• _WORK TASK_:
Exclude images and print all the records verbatim.

[Records from a dataset]
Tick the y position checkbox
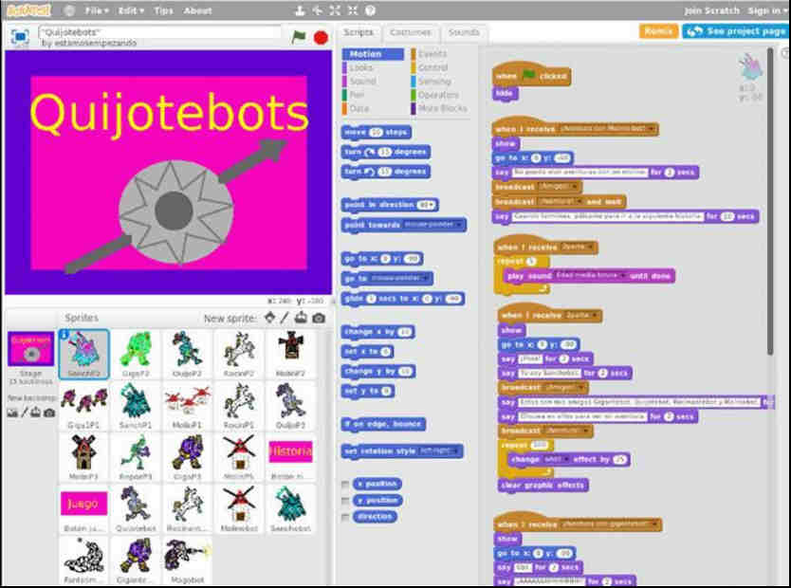[346, 500]
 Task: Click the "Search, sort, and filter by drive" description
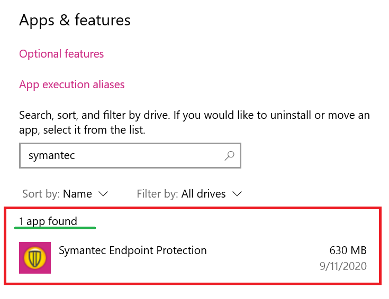(194, 122)
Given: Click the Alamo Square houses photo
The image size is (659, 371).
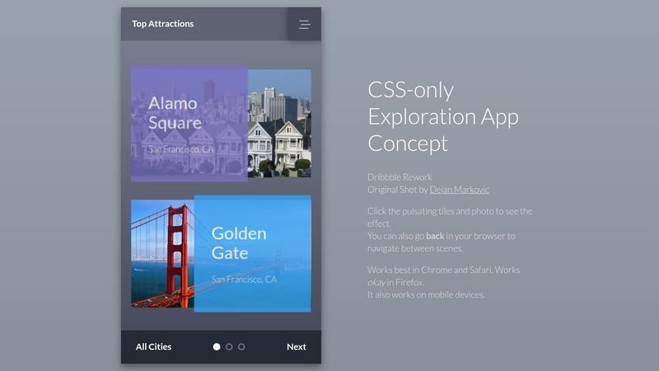Looking at the screenshot, I should (x=279, y=124).
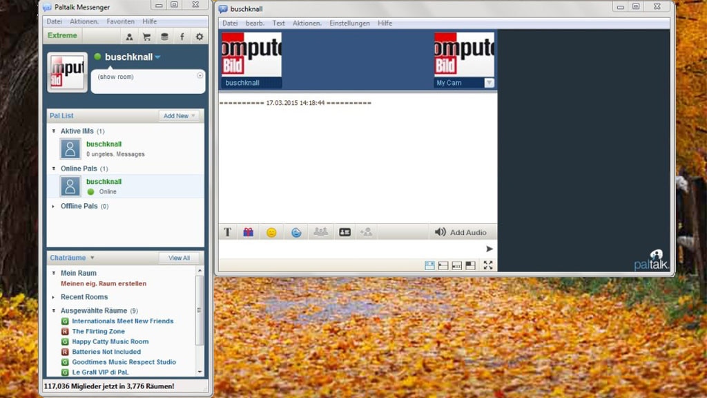
Task: Open the settings gear icon
Action: (199, 35)
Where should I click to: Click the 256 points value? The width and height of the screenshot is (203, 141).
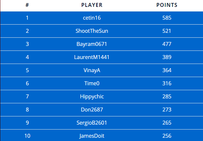click(x=167, y=136)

• _ANSWER AREA_:
Tick the y position checkbox
[346, 500]
 Task: Click the "Search, sort, and filter by drive" description
(194, 122)
Given: Click the Alamo Square houses photo
The image size is (659, 371).
Looking at the screenshot, I should (x=279, y=124).
Task: Open the settings gear icon
Action: (199, 35)
Where should I click to: Click the 256 points value? The width and height of the screenshot is (203, 141).
click(x=167, y=136)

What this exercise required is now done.